(Screenshot grounding data)
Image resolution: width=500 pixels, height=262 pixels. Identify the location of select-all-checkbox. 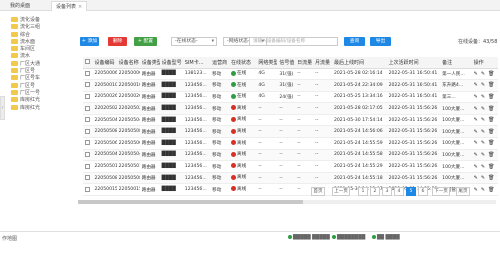
(88, 62).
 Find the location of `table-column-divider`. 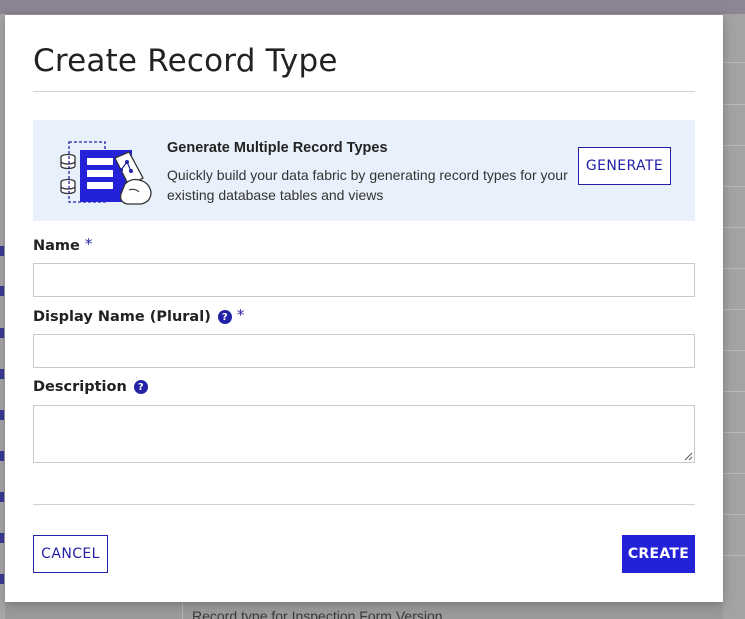

table-column-divider is located at coordinates (182, 611).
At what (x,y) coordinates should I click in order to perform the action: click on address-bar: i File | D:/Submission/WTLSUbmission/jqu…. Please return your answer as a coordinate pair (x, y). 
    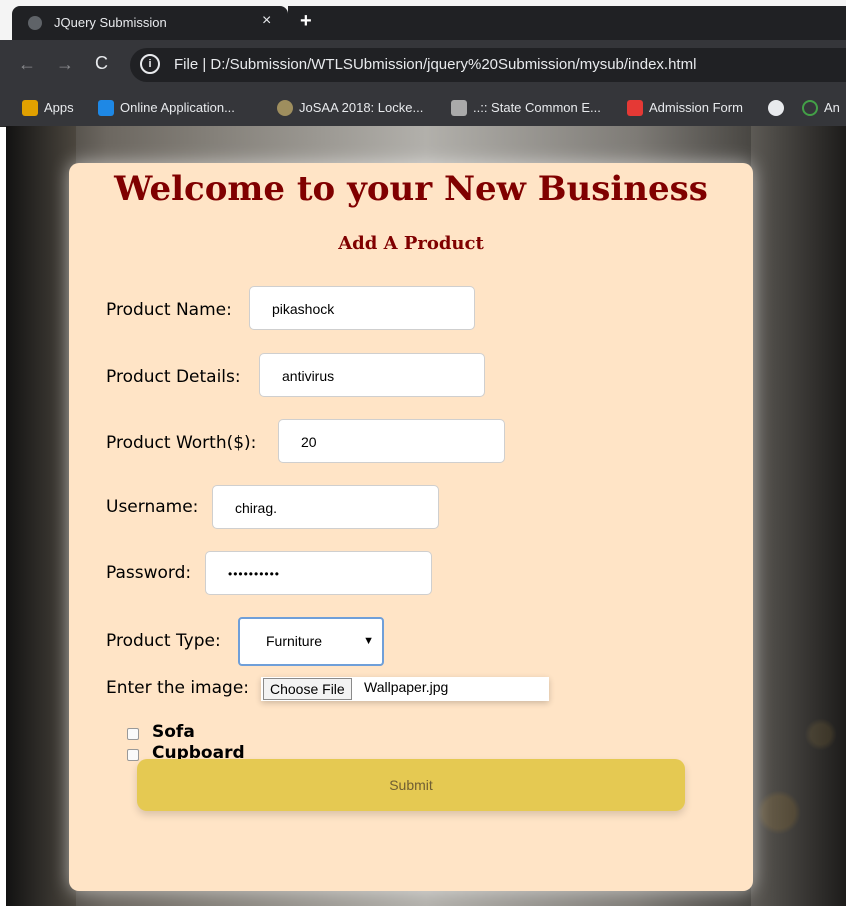
    Looking at the image, I should click on (488, 65).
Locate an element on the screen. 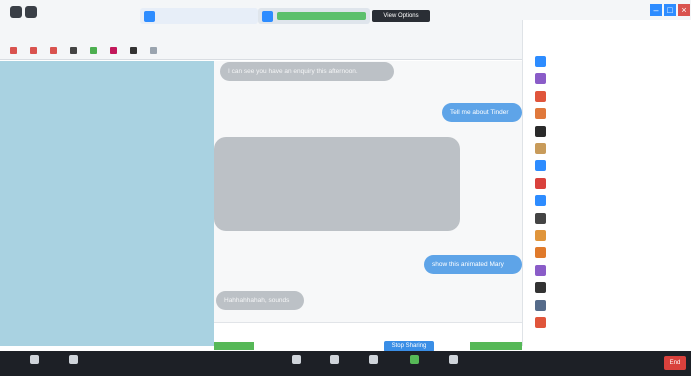  video-icon is located at coordinates (73, 360).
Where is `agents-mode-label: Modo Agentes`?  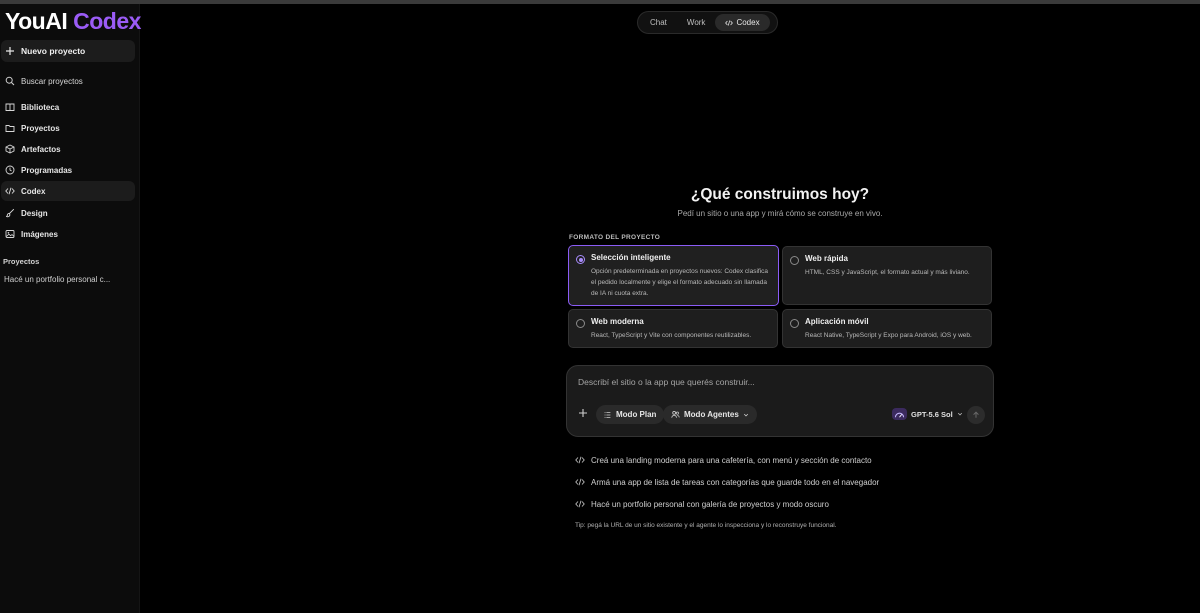 agents-mode-label: Modo Agentes is located at coordinates (712, 414).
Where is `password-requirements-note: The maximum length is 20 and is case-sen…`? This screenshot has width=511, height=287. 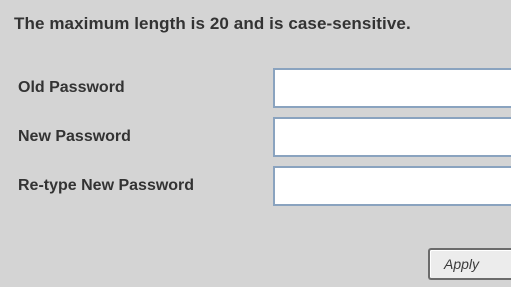 password-requirements-note: The maximum length is 20 and is case-sen… is located at coordinates (212, 24).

■ **What to produce**:
Can you arrange the items as a JSON list of strings, one string per line, starting at the beginning of the screenshot grounding data and stopping after the line that contains "table-column-divider is located"? Skip blank lines and leave the pictures out.

■ **Answer to the exercise**:
[
  "Image resolution: width=500 pixels, height=262 pixels. Identify the location of select-all-checkbox. ",
  "(88, 62).",
  " Find the location of `table-column-divider`. ",
  "table-column-divider is located at coordinates (182, 611)."
]